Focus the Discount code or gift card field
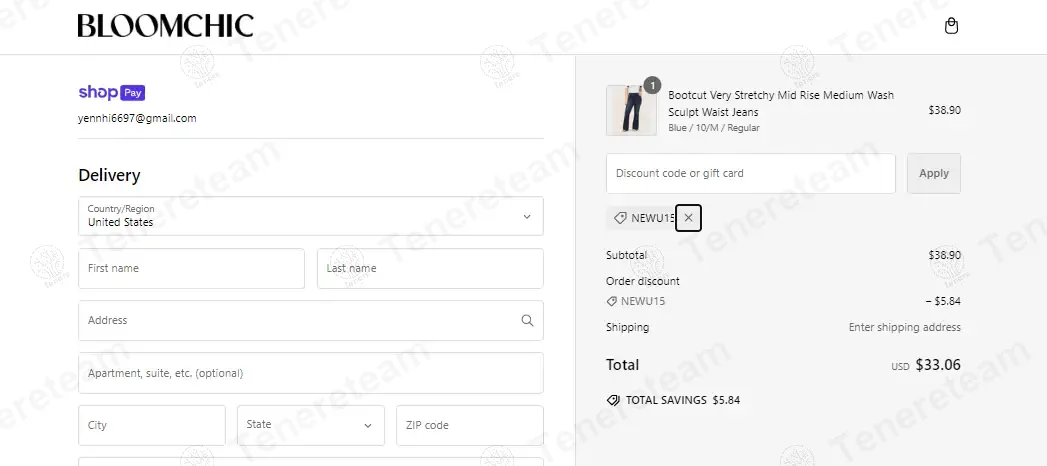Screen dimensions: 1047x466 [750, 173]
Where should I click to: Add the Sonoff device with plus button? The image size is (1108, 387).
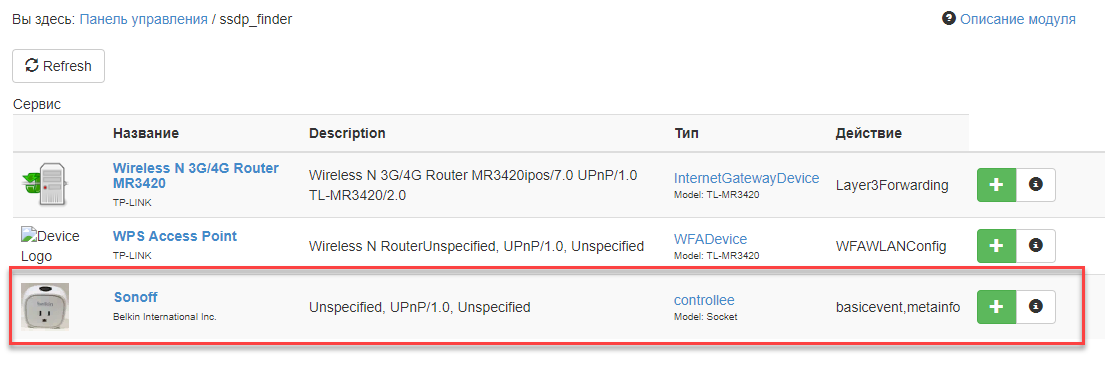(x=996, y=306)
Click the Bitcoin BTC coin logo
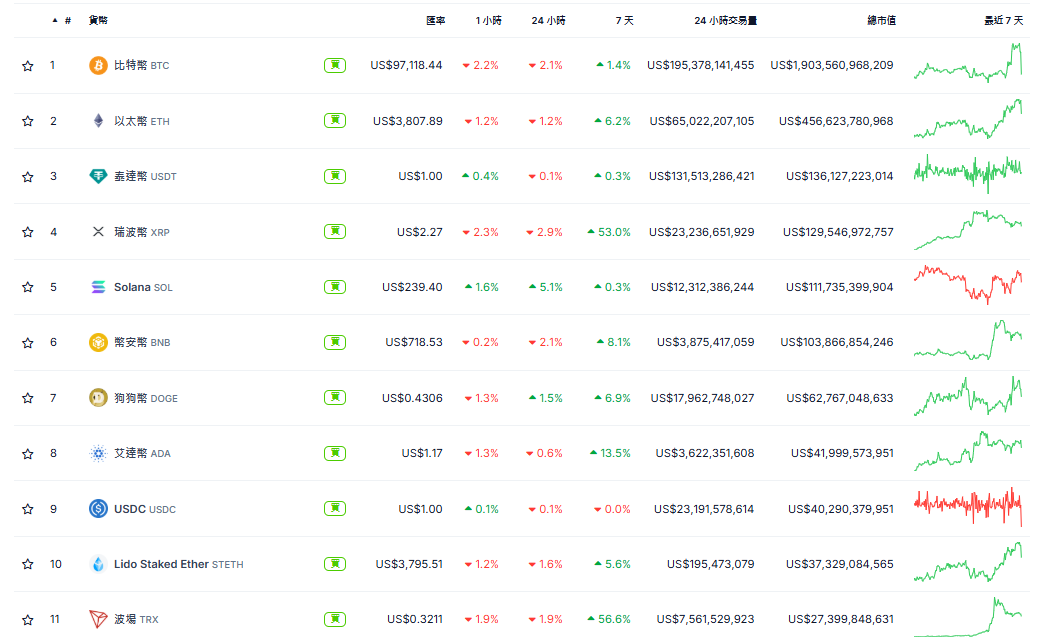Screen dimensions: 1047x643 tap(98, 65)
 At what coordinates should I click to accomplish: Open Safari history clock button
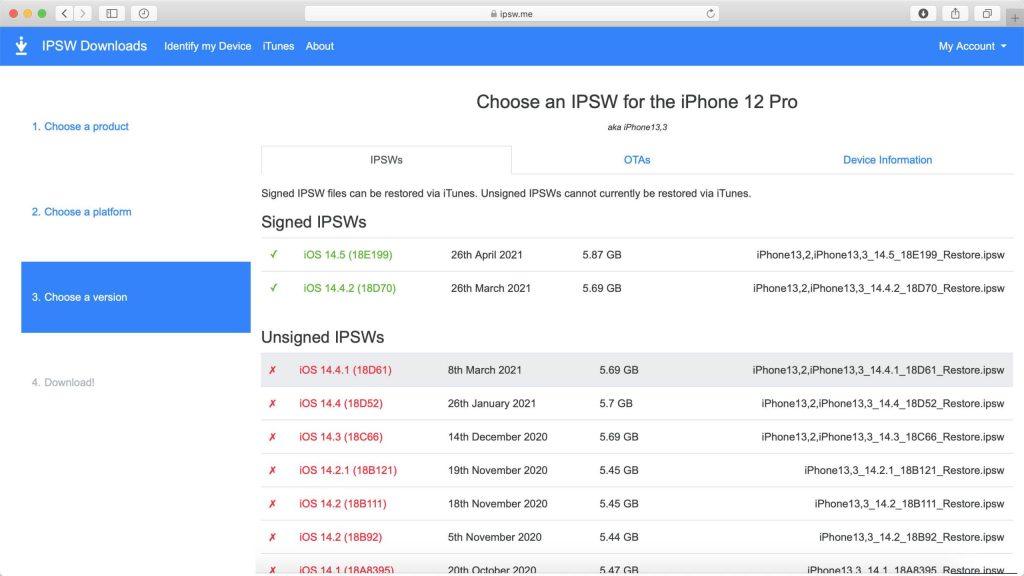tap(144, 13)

TASK STATEMENT:
Lines from the one that holds "Click the Bitcoin BTC coin logo" through the final line of the material are to be duplicated exactly; no pictures belong in the copy.

RESPONSE TO THE TASK:
Click the Bitcoin BTC coin logo
Screen dimensions: 1047x643 tap(98, 65)
 At what coordinates should I click to accomplish: Open Safari history clock button
tap(144, 13)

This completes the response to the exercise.